→ MATERIAL SUPPLIED:
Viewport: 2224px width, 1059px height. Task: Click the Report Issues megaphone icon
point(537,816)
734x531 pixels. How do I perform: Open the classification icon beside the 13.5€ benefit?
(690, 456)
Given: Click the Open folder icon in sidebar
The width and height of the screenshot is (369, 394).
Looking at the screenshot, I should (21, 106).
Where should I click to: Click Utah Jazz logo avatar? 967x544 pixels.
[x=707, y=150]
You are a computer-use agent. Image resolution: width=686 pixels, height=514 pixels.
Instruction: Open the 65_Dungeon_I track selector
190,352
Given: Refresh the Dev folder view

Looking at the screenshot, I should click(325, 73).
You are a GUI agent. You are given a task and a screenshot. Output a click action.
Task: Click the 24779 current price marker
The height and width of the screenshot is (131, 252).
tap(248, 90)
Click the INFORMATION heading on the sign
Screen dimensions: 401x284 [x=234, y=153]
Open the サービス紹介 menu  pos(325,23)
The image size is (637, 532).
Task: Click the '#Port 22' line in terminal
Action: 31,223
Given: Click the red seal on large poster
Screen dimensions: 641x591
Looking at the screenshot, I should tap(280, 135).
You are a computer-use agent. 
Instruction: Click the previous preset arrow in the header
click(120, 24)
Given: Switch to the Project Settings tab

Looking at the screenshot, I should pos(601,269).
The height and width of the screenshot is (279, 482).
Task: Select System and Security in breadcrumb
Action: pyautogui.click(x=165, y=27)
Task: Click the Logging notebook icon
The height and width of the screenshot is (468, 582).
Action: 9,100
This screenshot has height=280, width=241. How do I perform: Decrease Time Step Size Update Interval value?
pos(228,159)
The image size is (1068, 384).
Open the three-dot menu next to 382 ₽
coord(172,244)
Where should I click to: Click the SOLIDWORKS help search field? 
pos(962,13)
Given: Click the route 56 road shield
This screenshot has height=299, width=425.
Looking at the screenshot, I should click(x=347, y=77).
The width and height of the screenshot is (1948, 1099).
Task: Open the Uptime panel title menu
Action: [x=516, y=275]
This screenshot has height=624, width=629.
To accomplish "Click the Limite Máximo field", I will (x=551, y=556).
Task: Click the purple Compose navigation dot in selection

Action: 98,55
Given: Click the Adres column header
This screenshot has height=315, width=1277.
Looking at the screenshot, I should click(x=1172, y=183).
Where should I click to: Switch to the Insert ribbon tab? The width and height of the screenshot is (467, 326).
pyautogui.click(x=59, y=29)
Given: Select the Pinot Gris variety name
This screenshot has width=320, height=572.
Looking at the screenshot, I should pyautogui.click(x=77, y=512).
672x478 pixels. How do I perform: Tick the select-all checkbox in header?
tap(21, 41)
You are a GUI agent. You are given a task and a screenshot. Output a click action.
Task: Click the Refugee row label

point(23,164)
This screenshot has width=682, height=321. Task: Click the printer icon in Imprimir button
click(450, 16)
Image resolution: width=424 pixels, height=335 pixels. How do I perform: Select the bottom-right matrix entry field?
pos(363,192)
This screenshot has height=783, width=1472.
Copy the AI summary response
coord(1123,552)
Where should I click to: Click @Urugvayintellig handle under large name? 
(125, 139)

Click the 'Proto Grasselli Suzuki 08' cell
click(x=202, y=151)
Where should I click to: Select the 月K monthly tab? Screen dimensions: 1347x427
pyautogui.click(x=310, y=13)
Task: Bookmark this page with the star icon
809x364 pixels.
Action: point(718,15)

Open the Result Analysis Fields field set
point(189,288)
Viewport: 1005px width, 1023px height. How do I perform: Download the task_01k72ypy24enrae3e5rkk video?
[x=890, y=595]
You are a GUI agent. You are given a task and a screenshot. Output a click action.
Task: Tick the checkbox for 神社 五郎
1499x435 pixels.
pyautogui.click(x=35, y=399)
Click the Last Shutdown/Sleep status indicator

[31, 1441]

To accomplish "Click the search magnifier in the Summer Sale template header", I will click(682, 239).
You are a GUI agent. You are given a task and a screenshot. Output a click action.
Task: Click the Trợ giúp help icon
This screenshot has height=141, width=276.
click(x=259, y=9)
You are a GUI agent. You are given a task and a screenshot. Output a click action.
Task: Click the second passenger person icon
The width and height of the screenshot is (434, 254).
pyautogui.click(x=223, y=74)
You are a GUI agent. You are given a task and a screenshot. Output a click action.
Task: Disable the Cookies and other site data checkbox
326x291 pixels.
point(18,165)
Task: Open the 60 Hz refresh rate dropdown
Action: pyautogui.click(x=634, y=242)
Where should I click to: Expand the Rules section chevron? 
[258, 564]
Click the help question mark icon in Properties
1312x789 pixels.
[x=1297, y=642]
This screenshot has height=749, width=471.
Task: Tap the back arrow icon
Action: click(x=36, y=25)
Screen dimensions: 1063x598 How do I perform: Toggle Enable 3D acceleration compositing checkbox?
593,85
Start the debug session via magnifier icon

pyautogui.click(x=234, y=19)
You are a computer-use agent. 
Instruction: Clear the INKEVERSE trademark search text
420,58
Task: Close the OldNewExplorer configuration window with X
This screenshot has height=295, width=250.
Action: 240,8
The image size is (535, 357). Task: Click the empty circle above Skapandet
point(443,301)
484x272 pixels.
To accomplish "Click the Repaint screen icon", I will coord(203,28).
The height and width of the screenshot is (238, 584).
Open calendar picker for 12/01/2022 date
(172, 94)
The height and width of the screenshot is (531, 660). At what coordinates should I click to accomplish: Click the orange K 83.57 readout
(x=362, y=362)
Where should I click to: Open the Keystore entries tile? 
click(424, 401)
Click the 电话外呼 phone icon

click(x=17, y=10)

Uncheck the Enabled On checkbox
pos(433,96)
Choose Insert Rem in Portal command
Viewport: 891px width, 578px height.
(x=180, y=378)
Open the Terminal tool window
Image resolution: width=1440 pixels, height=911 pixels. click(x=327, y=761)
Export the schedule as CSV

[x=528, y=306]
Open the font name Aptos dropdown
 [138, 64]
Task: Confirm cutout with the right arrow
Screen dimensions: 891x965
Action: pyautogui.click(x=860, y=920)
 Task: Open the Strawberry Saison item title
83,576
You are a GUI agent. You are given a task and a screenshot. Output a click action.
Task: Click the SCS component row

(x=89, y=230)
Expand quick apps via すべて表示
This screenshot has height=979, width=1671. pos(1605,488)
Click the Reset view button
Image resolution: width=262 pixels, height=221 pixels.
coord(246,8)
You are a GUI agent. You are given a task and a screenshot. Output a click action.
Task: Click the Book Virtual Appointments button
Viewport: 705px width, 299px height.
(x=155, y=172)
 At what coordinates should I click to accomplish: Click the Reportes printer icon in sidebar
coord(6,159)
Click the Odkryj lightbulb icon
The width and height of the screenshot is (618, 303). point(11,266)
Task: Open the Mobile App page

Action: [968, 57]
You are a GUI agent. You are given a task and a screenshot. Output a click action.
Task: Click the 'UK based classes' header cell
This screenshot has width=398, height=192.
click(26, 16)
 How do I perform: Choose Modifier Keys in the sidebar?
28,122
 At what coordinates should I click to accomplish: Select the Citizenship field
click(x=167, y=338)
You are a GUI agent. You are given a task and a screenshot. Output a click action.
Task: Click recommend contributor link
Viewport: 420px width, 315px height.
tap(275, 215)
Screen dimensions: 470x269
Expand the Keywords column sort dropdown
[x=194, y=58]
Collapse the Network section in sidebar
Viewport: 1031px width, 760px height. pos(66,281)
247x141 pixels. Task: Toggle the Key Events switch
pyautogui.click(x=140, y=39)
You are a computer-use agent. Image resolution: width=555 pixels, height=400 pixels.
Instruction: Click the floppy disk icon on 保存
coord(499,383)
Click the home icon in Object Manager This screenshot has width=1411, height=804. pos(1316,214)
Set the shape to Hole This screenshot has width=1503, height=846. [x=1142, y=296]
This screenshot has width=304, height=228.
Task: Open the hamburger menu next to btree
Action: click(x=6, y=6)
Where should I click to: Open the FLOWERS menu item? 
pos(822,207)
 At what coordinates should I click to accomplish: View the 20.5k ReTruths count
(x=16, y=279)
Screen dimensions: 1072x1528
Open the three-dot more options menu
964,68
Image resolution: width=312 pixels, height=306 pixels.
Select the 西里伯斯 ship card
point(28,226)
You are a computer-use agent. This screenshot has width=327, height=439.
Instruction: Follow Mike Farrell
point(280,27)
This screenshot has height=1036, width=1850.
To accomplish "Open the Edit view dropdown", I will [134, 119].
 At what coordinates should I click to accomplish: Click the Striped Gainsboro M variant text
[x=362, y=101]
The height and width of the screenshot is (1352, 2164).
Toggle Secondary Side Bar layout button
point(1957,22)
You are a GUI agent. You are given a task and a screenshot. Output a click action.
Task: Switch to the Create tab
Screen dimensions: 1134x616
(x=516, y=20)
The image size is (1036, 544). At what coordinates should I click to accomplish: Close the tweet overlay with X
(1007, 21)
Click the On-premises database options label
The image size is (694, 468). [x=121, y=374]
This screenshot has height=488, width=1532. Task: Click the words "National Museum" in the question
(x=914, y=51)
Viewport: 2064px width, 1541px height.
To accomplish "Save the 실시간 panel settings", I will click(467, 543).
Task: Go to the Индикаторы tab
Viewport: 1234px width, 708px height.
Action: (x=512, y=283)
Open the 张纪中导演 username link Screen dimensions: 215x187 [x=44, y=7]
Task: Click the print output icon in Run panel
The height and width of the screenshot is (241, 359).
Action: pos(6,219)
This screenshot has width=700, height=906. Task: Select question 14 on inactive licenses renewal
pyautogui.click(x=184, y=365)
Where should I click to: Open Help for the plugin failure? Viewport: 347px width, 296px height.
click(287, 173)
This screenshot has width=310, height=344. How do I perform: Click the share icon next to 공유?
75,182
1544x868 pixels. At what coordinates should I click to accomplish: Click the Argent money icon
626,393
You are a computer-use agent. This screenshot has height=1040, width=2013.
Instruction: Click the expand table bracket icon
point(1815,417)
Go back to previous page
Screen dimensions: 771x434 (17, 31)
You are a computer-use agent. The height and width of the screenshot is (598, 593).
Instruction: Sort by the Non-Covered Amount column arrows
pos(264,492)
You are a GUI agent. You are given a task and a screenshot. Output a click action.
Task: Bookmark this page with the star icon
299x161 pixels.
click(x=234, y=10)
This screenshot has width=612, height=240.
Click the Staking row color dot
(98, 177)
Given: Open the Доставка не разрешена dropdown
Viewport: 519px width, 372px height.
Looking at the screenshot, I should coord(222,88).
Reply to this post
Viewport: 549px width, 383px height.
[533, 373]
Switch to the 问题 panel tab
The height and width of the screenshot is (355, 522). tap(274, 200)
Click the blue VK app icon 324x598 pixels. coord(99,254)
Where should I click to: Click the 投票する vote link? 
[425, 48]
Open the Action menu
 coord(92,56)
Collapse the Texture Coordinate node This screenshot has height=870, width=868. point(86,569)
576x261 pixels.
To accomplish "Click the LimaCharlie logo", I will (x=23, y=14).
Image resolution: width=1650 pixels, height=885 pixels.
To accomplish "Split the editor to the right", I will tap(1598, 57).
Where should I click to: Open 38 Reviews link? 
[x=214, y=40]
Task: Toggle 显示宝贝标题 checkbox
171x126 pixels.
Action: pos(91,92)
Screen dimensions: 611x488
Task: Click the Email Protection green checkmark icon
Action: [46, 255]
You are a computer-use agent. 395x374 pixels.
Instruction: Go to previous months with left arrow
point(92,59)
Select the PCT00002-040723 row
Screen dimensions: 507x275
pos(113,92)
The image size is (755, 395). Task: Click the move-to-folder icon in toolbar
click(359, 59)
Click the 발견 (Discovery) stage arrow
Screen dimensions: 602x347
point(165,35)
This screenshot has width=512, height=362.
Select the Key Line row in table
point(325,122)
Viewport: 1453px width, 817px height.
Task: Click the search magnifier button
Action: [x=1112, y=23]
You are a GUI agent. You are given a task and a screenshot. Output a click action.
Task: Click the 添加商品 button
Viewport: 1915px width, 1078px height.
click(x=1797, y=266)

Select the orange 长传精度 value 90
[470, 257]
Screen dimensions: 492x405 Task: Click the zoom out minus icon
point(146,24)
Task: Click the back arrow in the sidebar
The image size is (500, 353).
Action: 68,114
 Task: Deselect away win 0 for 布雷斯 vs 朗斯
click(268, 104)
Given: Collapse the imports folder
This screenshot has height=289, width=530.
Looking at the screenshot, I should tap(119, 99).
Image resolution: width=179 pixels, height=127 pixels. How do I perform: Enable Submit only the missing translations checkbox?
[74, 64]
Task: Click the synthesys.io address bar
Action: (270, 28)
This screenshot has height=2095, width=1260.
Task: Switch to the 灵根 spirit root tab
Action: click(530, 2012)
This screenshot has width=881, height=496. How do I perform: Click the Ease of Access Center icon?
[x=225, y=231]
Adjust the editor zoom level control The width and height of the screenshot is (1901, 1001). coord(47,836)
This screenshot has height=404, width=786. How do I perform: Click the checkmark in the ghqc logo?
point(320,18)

→ WHAT YOU SHOULD DO:
Output the entries above as a Markdown table with the columns Row and Line, starting at the line that contains "Click the 'Proto Grasselli Suzuki 08' cell" and ending at the line that contains "Action: pyautogui.click(x=634, y=242)", both included. Number each row and leave out blank lines.

→ RESULT OF THIS EXERCISE:
| Row | Line |
|---|---|
| 1 | Click the 'Proto Grasselli Suzuki 08' cell |
| 2 | click(x=202, y=151) |
| 3 | Where should I click to: Select the 月K monthly tab? Screen dimensions: 1347x427 |
| 4 | pyautogui.click(x=310, y=13) |
| 5 | Task: Bookmark this page with the star icon |
| 6 | 809x364 pixels. |
| 7 | Action: point(718,15) |
| 8 | Open the Result Analysis Fields field set |
| 9 | point(189,288) |
| 10 | Viewport: 1005px width, 1023px height. How do I perform: Download the task_01k72ypy24enrae3e5rkk video? |
| 11 | [x=890, y=595] |
| 12 | You are a GUI agent. You are given a task and a screenshot. Output a click action. |
| 13 | Task: Tick the checkbox for 神社 五郎 |
| 14 | 1499x435 pixels. |
| 15 | pyautogui.click(x=35, y=399) |
| 16 | Click the Last Shutdown/Sleep status indicator |
| 17 | [31, 1441] |
| 18 | To accomplish "Click the search magnifier in the Summer Sale template header", I will click(682, 239). |
| 19 | You are a GUI agent. You are given a task and a screenshot. Output a click action. |
| 20 | Task: Click the Trợ giúp help icon |
| 21 | This screenshot has height=141, width=276. |
| 22 | click(x=259, y=9) |
| 23 | You are a GUI agent. You are given a task and a screenshot. Output a click action. |
| 24 | Task: Click the second passenger person icon |
| 25 | The width and height of the screenshot is (434, 254). |
| 26 | pyautogui.click(x=223, y=74) |
| 27 | You are a GUI agent. You are given a task and a screenshot. Output a click action. |
| 28 | Task: Disable the Cookies and other site data checkbox |
| 29 | 326x291 pixels. |
| 30 | point(18,165) |
| 31 | Task: Open the 60 Hz refresh rate dropdown |
| 32 | Action: pyautogui.click(x=634, y=242) |